▶ WHAT TO WORK ON
Where a line holds the word "height", copy that line from the data below.

▶ MATERIAL FOR THE TASK
-*-
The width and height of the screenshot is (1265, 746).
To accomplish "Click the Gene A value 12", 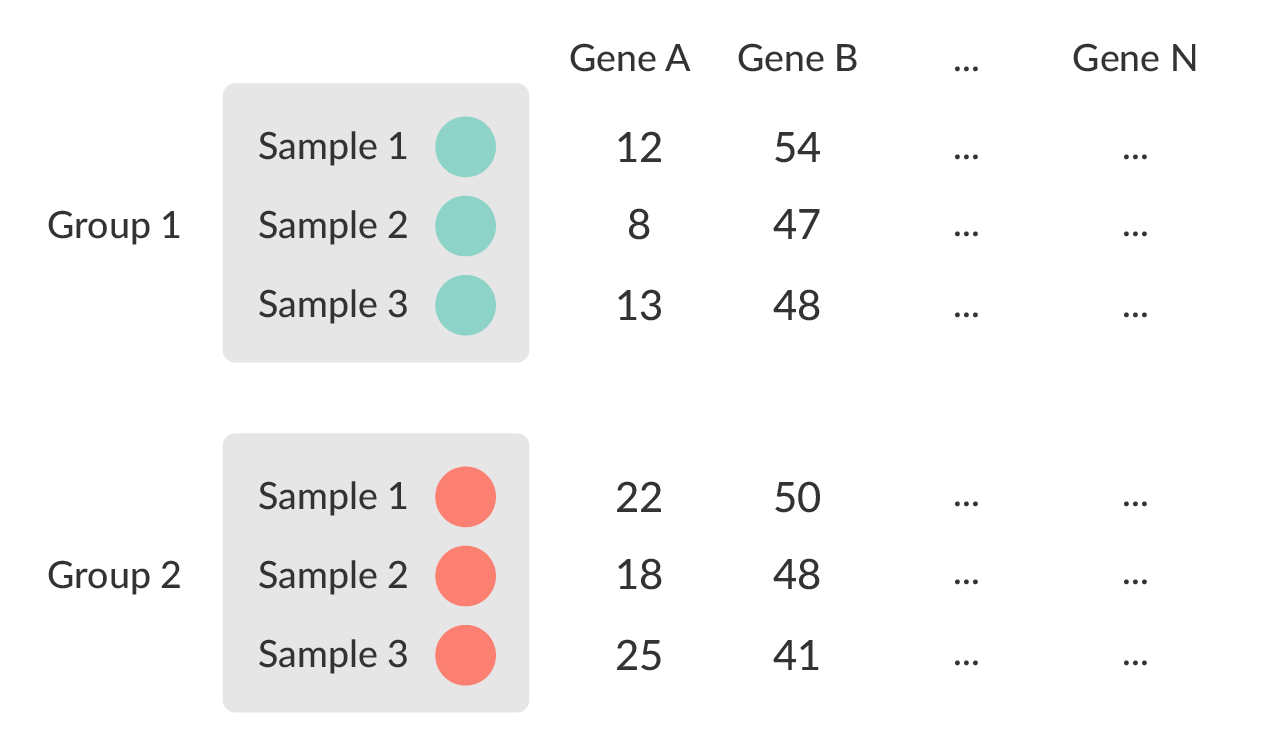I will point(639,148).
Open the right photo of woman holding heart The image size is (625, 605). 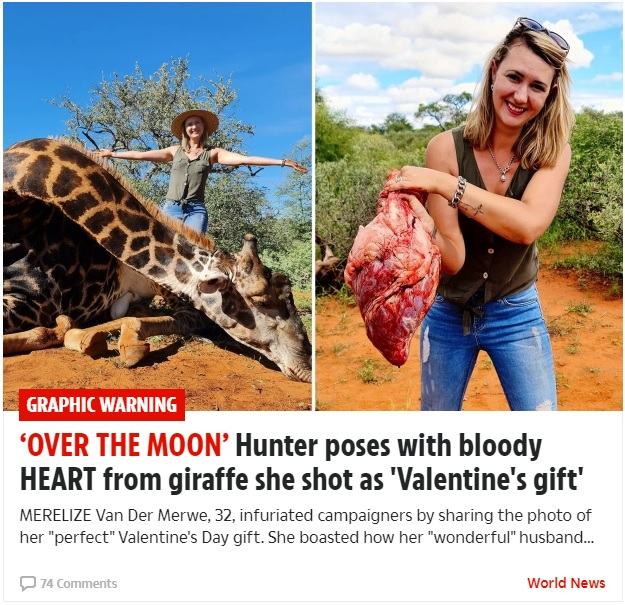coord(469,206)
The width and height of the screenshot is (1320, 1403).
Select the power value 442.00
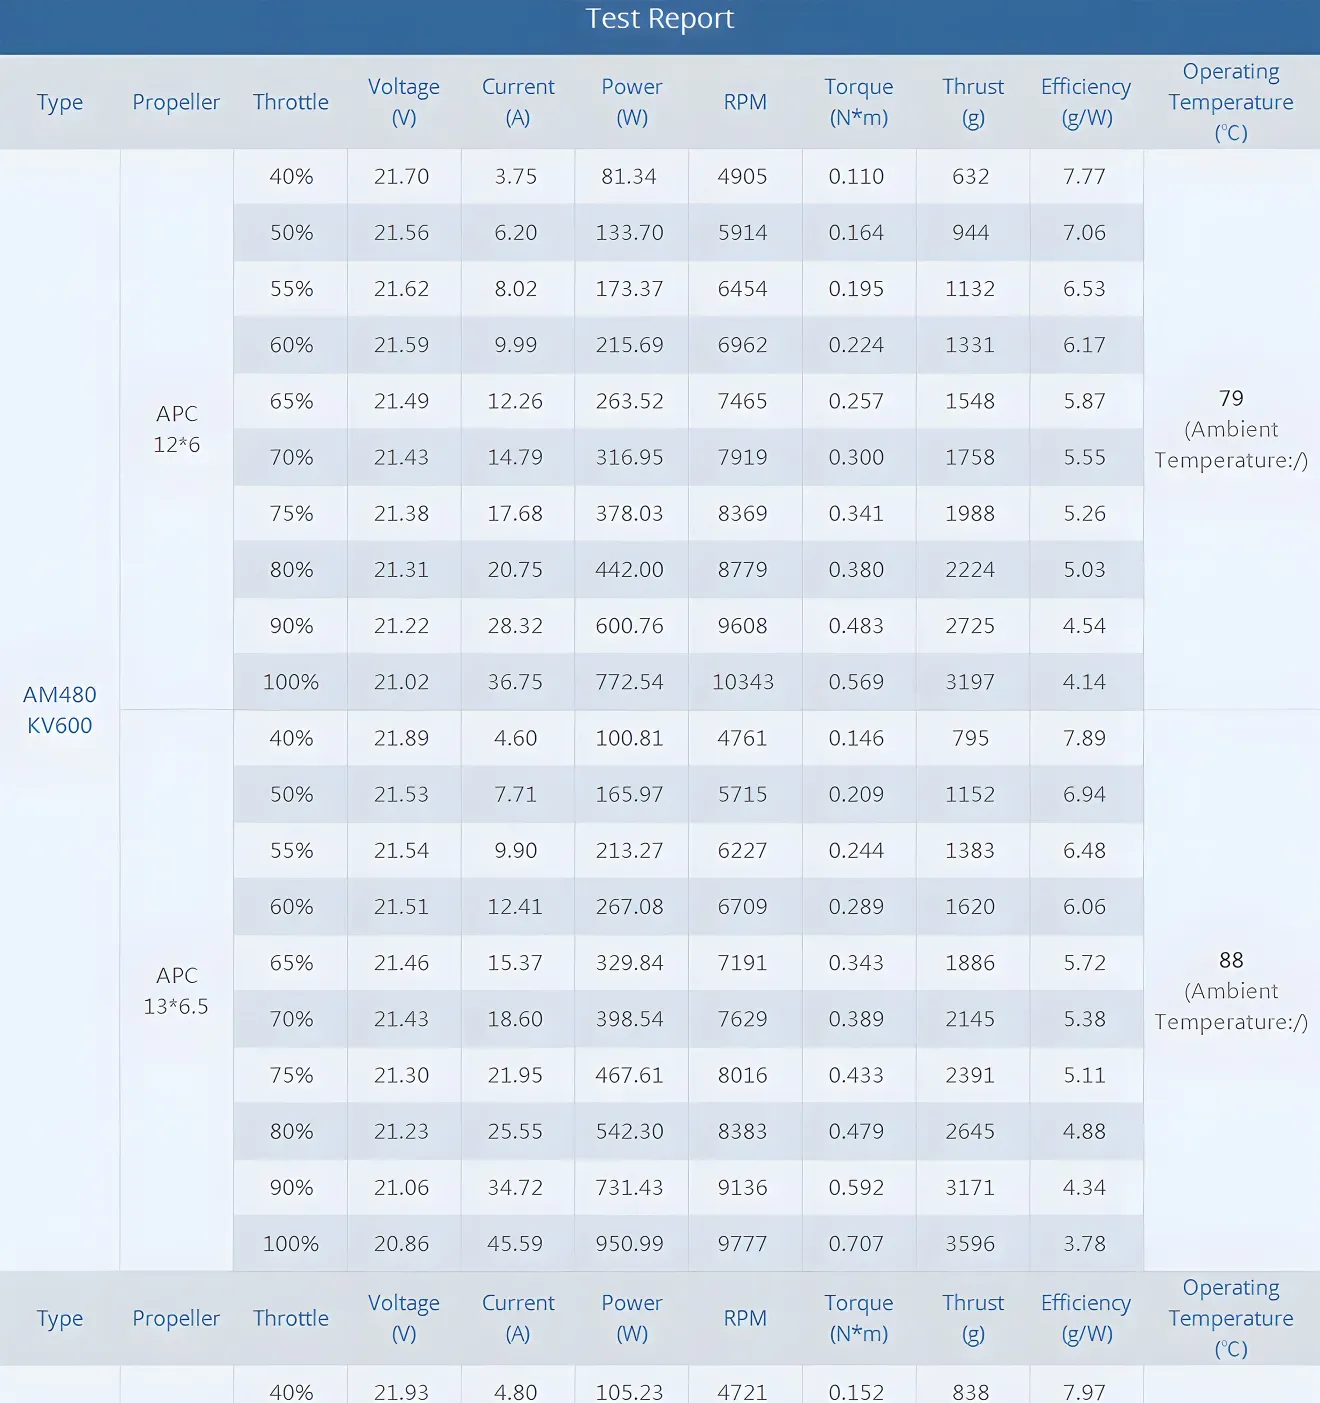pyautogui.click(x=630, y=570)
-*-
▶ REPLY TO THE TASK
The width and height of the screenshot is (1265, 746).
The width and height of the screenshot is (1320, 1403).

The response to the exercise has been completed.